### 参照文章
───

−第2話−

 やがて、夕闇につつまれたナショナル空港へ到着。
 日本よりもちょっと暖かい外気を感じつつゲートを進むと、おなじみのクーニー(木村邦和くん・フロム浪花)が迎えに来てくれていた。
「良かったぁ、遅れてるから、一時はどうなるコトかと思いましたわぁ」
 クーニーはご存じの通り(アメリカ道中記必読のこと)、アメリカで出版社の社長をやってるコで、社員3人という小さな会社ながらも、アメリカのコミック界では非常に注目されている会社なのだった。
 一本木の漫画も出版してくれてるし、永井豪ちゃん先生の「キューティーハニー」や、神崎将臣先生の漫画も出版している。ちょっと前になんたらという賞(注目すべきコミックス会社賞とか?)だか何かをもらったらしくて、ついでゆえばエヴァンのアメリカ版ビデオの翻訳をしているのもクーニーなのだった。

───

### 提供データ
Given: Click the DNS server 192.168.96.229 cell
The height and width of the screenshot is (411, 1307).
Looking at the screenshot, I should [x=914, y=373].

───

### 実行する課題
A – 空港到着の文章によると、クーニーが社長を務める会社の社員は何人か。
B – 空港到着の文章を、最後の文のあとから書き継いでください。

### 解答
A – 3人

B –
 で、そのクーニーとともにお出迎えしてくれたのが、コンベンションのゲスト担当、リチャード。通称ポッキー。千葉大学に留学もしていた韓国系アメリカ人なのだが、今回ドライバーとして活躍してくれた。通称の由来は、お菓子のポッキーが大好きで、いつも持ち歩いているから(笑)。

 さあ、いよいよホテルに移動だ。
 コンベンションが用意してくれたチャーター車は、12人乗りという巨大なワゴン車。それに乗り込み、約20分。道中にセブンイレブンとウェンディーズによって食料と酒を買い込み、コンベンションの会場であるラディソンホテル(四つ星!!)に到着。
 だが、ここで再びトラブル。
 なんでもスタッフの手違いつーかズサンさつーかで、私たちの部屋がちゃんと用意されていない。キレそうになるクーニーとポッキー。ここで一時間ほど足停めをくってしまった。
 と、そこにやってきたのがクーニーの同僚であり、武闘派&ミリタリーマニア漫画家で自分の兄弟分であるスティーブ・ベネット4世、そしてMIT出身の才媛・ケイト。
「Oh,my brothr!!」「はーい、すちーぶ!!」
 熱い抱擁(笑)。
 で、キレてるクーニーにスティーブも加わり、一行は無事に部屋にありついたのでした。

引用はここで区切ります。